Schreiben Sie den Textauszug von "Meine Schwierigkeit besteht" bis einschließlich "mir bekannten Satzgattungen." ab und tauschen Sie dabei "Analyse" gegen "Zergliederung" aus.

__Textauszug__.
+-------+

Das, was uns a priori gegeben scheint, ist der Begriff: ''Dieses''. – Identisch mit dem Begriff des ''Gegenstands.''
 
Auch Relationen und Eigenschaften etc. sind ''Gegenstände.''
 
Meine Schwierigkeit besteht doch darin: In allen mir vorkommenden Sätzen kommen Namen vor, welche aber bei weiterer Analyse wieder verschwinden müssen. Ich weiß, daß eine solche weitere Analyse möglich ist, bin aber nicht im Stande, sie vollständig durchzuführen. Trotzdem nun weiß ich allem Anscheine nach, daß, wenn die Analyse vollständig durchgeführt wäre, ihr Resultat ein Satz sein müßte, der wieder Namen, Relationen etc. enthielte. Kurz: es scheint, als wüßte ich auf diese Weise nur eine Form, von welcher ich kein einziges Beispiel kenne.
 
Ich sehe: die Analyse kann weitergeführt werden und kann mir nun sozusagen nicht vorstellen, daß sie zu etwas Anderem  führt  als  zu den mir bekannten Satzgattungen.

+-------+

__Datenauszug__.
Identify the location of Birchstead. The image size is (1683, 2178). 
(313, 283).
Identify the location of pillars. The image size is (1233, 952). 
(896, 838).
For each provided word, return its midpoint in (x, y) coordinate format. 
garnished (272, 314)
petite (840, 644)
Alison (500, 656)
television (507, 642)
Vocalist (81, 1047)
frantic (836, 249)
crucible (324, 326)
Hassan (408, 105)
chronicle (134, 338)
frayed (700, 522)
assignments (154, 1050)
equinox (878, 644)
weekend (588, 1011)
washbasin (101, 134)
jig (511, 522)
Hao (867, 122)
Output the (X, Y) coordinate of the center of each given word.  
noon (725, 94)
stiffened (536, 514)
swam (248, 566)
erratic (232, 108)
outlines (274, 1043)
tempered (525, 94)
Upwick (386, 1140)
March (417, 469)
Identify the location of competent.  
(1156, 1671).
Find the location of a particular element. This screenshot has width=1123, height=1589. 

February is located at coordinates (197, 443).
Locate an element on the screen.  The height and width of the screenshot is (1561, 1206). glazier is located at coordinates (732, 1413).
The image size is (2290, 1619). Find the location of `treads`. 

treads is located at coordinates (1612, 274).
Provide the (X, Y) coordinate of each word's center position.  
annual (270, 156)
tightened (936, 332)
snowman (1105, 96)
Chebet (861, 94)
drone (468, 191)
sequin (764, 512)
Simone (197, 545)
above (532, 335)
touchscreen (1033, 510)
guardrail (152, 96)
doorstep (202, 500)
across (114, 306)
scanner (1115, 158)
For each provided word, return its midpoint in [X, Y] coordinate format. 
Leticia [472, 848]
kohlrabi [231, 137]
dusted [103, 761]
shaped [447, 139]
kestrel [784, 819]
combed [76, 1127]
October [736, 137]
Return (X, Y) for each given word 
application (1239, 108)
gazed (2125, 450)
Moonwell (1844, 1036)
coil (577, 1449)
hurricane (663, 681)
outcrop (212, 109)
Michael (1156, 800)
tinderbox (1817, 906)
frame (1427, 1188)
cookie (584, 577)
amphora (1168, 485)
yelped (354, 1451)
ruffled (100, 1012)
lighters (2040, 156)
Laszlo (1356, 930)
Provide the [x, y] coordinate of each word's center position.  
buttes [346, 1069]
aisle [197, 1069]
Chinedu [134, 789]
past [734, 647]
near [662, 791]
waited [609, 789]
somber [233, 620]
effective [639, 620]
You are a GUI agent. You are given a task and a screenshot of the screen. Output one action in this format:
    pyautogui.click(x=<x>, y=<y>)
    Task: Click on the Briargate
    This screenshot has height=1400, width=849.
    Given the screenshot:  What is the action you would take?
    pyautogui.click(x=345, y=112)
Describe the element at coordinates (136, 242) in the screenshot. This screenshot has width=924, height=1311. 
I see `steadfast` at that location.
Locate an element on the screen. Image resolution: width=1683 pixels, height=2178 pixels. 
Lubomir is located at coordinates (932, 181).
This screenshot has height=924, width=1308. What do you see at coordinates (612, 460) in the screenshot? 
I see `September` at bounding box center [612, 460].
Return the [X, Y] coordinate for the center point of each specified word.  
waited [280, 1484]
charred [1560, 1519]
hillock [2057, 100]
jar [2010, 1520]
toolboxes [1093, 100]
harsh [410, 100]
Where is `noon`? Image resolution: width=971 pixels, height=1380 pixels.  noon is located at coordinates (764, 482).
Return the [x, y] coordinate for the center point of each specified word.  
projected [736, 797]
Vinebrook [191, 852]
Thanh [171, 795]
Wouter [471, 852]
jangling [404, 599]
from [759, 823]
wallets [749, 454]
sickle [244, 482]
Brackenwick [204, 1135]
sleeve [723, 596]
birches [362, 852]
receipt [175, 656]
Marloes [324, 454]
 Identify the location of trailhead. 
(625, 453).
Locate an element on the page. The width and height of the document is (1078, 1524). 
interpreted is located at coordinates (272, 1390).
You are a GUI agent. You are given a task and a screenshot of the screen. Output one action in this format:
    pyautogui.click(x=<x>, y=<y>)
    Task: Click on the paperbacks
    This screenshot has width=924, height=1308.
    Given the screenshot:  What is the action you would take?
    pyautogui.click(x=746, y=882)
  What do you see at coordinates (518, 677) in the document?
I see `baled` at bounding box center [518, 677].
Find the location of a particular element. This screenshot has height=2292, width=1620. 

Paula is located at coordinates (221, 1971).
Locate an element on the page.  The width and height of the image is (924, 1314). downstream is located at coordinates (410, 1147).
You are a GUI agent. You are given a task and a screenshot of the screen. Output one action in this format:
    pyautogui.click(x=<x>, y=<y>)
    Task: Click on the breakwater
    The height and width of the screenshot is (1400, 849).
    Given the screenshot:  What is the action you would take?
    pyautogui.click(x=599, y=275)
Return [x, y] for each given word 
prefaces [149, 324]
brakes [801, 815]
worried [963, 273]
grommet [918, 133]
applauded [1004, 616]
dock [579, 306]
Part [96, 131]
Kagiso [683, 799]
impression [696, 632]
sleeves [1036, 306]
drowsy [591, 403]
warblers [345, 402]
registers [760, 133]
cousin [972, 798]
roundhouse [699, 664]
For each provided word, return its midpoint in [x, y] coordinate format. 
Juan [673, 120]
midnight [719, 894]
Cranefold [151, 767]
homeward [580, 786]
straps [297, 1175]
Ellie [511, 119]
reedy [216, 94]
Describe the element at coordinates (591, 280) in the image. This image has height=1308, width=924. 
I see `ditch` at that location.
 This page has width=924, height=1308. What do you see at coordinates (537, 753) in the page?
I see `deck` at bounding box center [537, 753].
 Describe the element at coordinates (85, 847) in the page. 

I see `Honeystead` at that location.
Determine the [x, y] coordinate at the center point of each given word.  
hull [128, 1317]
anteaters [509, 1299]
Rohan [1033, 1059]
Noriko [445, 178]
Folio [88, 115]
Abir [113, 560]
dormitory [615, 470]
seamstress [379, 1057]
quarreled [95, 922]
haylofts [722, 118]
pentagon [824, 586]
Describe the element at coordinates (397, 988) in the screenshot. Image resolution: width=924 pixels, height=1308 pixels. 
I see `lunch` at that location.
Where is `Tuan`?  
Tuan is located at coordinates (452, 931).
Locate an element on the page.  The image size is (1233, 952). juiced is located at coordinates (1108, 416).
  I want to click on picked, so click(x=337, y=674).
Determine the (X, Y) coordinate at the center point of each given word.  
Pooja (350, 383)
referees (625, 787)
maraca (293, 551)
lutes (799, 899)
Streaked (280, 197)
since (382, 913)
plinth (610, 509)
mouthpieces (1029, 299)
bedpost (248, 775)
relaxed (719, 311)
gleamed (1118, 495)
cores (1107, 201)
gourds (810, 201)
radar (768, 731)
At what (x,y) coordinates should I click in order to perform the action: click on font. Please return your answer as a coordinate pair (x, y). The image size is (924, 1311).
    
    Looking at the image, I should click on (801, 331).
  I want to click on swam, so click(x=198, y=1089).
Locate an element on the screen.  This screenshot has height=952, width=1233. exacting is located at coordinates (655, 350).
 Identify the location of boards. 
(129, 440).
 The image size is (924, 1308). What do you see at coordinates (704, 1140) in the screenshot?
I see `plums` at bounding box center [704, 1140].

+-------+

__Lösung__.
Meine Schwierigkeit besteht doch darin: In allen mir vorkommenden Sätzen kommen Namen vor, welche aber bei weiterer Zergliederung wieder verschwinden müssen. Ich weiß, daß eine solche weitere Zergliederung möglich ist, bin aber nicht im Stande, sie vollständig durchzuführen. Trotzdem nun weiß ich allem Anscheine nach, daß, wenn die Zergliederung vollständig durchgeführt wäre, ihr Resultat ein Satz sein müßte, der wieder Namen, Relationen etc. enthielte. Kurz: es scheint, als wüßte ich auf diese Weise nur eine Form, von welcher ich kein einziges Beispiel kenne.
 
Ich sehe: die Zergliederung kann weitergeführt werden und kann mir nun sozusagen nicht vorstellen, daß sie zu etwas Anderem  führt  als  zu den mir bekannten Satzgattungen.